Exercise instructions =
Reproduce the data from the line containing "Click the share icon next to Track Classic" down through the line containing "click(x=35, y=296)", with "share icon" changed to "share button" and everything else left as is.
··· Given records ···
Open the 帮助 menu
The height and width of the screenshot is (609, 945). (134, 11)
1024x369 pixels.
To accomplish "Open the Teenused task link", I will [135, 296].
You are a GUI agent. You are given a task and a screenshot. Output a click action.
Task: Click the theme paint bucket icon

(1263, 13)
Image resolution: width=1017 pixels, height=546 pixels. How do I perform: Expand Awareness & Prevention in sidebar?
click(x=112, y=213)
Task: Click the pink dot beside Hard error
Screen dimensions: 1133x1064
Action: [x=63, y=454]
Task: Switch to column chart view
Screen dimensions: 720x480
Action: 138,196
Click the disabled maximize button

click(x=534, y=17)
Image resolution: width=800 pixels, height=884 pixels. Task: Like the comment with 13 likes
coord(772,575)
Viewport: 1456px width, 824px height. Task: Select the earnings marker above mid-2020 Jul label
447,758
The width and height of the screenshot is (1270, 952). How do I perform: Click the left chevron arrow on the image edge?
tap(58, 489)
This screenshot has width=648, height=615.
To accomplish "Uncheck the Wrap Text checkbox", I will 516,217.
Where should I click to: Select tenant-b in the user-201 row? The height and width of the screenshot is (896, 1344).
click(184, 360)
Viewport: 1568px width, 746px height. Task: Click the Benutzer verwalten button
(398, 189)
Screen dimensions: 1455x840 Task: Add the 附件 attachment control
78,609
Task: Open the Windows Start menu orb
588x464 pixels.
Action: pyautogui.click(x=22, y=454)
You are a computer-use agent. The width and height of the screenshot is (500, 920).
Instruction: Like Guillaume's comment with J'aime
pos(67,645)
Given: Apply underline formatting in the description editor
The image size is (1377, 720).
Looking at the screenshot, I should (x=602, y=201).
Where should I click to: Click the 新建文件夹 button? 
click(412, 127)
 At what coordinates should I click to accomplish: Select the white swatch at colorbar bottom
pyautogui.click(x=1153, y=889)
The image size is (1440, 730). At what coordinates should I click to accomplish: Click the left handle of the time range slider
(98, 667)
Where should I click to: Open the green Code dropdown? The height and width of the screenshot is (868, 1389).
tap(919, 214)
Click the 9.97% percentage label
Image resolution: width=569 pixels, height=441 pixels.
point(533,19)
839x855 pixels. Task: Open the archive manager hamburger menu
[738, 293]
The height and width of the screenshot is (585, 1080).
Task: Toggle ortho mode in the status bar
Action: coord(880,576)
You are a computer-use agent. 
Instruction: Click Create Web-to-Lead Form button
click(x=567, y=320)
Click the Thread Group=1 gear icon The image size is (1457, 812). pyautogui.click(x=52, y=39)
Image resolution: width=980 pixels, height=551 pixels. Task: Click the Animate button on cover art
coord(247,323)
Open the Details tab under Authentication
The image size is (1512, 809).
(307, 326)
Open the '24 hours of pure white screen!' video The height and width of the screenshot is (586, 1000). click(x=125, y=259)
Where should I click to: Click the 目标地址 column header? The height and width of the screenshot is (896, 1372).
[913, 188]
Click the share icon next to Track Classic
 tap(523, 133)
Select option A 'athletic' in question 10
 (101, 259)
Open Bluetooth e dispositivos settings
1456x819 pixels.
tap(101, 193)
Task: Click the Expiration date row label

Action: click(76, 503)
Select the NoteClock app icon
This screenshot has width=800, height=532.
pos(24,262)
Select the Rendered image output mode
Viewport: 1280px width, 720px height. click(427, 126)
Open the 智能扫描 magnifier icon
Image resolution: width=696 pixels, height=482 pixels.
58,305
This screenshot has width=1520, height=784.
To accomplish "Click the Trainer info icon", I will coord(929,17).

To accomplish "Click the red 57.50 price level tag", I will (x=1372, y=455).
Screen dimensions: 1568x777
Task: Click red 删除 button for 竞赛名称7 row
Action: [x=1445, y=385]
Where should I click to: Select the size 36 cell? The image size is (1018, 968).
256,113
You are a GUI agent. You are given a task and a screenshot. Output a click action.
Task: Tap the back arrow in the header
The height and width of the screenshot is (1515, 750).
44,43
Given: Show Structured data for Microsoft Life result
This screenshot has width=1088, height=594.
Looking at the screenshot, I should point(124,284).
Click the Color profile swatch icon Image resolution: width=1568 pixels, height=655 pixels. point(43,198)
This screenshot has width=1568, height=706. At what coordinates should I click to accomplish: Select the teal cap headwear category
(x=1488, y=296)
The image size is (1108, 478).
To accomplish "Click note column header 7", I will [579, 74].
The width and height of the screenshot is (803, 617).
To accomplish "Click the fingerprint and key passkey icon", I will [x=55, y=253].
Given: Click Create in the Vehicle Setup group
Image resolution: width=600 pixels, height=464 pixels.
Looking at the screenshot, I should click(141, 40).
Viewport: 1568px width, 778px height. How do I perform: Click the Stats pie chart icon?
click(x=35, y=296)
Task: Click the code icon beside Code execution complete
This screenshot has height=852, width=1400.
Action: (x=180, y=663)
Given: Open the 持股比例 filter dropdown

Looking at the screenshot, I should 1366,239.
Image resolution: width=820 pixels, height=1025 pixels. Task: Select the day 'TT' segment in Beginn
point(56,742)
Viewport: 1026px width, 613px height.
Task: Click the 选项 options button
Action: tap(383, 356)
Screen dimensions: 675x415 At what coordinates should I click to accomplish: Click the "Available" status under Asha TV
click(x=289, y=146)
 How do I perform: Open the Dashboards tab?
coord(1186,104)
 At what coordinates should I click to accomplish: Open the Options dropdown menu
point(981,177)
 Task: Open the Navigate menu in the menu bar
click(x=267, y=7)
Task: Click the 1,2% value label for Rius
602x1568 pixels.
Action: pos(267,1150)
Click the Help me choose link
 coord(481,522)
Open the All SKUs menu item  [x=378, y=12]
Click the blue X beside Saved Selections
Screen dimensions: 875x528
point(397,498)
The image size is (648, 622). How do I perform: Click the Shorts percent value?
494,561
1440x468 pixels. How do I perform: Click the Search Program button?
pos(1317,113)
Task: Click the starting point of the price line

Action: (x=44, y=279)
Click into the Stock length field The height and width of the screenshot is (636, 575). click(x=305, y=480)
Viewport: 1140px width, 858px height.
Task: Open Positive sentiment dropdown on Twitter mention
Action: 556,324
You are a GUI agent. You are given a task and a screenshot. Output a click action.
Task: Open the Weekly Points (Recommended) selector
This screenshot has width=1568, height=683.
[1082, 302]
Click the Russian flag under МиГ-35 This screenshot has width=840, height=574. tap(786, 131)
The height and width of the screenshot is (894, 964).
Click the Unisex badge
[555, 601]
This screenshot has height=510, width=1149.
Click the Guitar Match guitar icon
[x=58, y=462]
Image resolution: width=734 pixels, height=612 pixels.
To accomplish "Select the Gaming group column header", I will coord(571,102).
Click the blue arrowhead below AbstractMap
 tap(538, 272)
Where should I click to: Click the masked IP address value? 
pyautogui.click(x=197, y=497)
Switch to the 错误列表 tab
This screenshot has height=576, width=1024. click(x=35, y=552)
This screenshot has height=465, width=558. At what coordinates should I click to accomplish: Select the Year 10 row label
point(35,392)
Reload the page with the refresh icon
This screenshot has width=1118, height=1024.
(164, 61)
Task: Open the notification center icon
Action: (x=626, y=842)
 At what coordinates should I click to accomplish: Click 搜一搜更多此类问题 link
···
Finished task =
Click the share button next to Track Classic
 tap(523, 133)
Select option A 'athletic' in question 10
 (101, 259)
Open Bluetooth e dispositivos settings
1456x819 pixels.
tap(101, 193)
Task: Click the Expiration date row label

Action: click(76, 503)
Select the NoteClock app icon
This screenshot has width=800, height=532.
pos(24,262)
Select the Rendered image output mode
Viewport: 1280px width, 720px height. click(427, 126)
Open the 智能扫描 magnifier icon
Image resolution: width=696 pixels, height=482 pixels.
58,305
This screenshot has width=1520, height=784.
To accomplish "Click the Trainer info icon", I will coord(929,17).

To accomplish "Click the red 57.50 price level tag", I will (x=1372, y=455).
Screen dimensions: 1568x777
Task: Click red 删除 button for 竞赛名称7 row
Action: [x=1445, y=385]
Where should I click to: Select the size 36 cell? The image size is (1018, 968).
256,113
You are a GUI agent. You are given a task and a screenshot. Output a click action.
Task: Tap the back arrow in the header
The height and width of the screenshot is (1515, 750).
44,43
Given: Show Structured data for Microsoft Life result
This screenshot has width=1088, height=594.
Looking at the screenshot, I should point(124,284).
Click the Color profile swatch icon Image resolution: width=1568 pixels, height=655 pixels. point(43,198)
This screenshot has width=1568, height=706. At what coordinates should I click to accomplish: Select the teal cap headwear category
(x=1488, y=296)
The image size is (1108, 478).
To accomplish "Click note column header 7", I will [579, 74].
The width and height of the screenshot is (803, 617).
To accomplish "Click the fingerprint and key passkey icon", I will [x=55, y=253].
Given: Click Create in the Vehicle Setup group
Image resolution: width=600 pixels, height=464 pixels.
Looking at the screenshot, I should click(141, 40).
Viewport: 1568px width, 778px height. How do I perform: Click the Stats pie chart icon?
click(x=35, y=296)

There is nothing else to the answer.